Il consiglio di amministrazione di Indesit Company ha varato il piano di ristrutturazione («consolidamento» nella nota ufficiale) in Italia. Gli stabilimenti che saranno chiusi si trovano a Brembate, in provincia di Bergamo (produzioni di lavabiancheria a carica dall'alto), e a Refrontolo, in provincia di Treviso (apparecchiature speciali di cottura). Immediati gli scioperi.
Le attività dismesse saranno accorpate nei poli industriali di Indesit Company al centro-sud d'Italia, in particolare a Fabriano e a Caserta, scelta che l'azienda avrebbe privilegiato rispetto all'ipotesi, vagliata, di sfruttare maggiormente gli otto impianti produttivi già esistenti all'estero.

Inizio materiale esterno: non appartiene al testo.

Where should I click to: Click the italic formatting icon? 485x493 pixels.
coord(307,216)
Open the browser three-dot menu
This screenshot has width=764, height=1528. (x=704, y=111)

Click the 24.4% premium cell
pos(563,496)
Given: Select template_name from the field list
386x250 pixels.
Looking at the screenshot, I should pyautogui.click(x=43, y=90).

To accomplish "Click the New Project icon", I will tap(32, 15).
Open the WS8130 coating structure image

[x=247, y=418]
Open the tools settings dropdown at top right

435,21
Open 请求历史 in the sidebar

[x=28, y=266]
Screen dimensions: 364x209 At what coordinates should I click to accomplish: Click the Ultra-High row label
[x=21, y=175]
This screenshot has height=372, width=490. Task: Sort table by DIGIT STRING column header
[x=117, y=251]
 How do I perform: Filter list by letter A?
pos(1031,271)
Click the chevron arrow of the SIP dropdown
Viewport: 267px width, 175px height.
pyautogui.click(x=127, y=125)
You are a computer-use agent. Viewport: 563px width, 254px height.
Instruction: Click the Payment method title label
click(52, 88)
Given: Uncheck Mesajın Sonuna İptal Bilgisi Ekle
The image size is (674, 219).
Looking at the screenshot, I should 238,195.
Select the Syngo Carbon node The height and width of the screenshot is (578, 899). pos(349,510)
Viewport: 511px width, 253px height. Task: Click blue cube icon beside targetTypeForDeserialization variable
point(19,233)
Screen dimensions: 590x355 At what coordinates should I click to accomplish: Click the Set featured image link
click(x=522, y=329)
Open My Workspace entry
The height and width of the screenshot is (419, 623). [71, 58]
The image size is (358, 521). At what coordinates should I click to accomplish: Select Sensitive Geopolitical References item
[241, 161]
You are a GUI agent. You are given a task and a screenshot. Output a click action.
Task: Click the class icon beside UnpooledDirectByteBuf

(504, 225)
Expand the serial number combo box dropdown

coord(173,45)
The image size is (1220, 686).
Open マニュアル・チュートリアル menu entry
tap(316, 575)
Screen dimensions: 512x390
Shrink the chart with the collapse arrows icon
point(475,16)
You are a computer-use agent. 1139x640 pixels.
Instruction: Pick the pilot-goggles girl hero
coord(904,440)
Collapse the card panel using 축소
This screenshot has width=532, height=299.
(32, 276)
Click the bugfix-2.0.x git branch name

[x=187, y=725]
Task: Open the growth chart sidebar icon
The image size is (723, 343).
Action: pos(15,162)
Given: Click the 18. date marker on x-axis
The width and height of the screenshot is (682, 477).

A fronte di queste dismissioni e di un giro d'affari che l'anno scorso è stato pari a 2,6 miliardi di euro, fra il 2010 e il 2012 sono in programma investimenti per 120 milioni di euro: in media 40 milioni all'anno. Tutto questo capita in un frangente molto critico per Indesit: il livello dell'attività degli stabilimenti italiani è sotto del 30% rispetto al pieno utilizzo e, nel 2009, in media ogni fabbrica ha avuto sessanta giorni di cig.
Il gruppo di Fabriano avvierà nei prossimi giorni il confronto con i sindacati con l'obiettivo di chiuderlo per l'inizio del quarto trimestre 2010.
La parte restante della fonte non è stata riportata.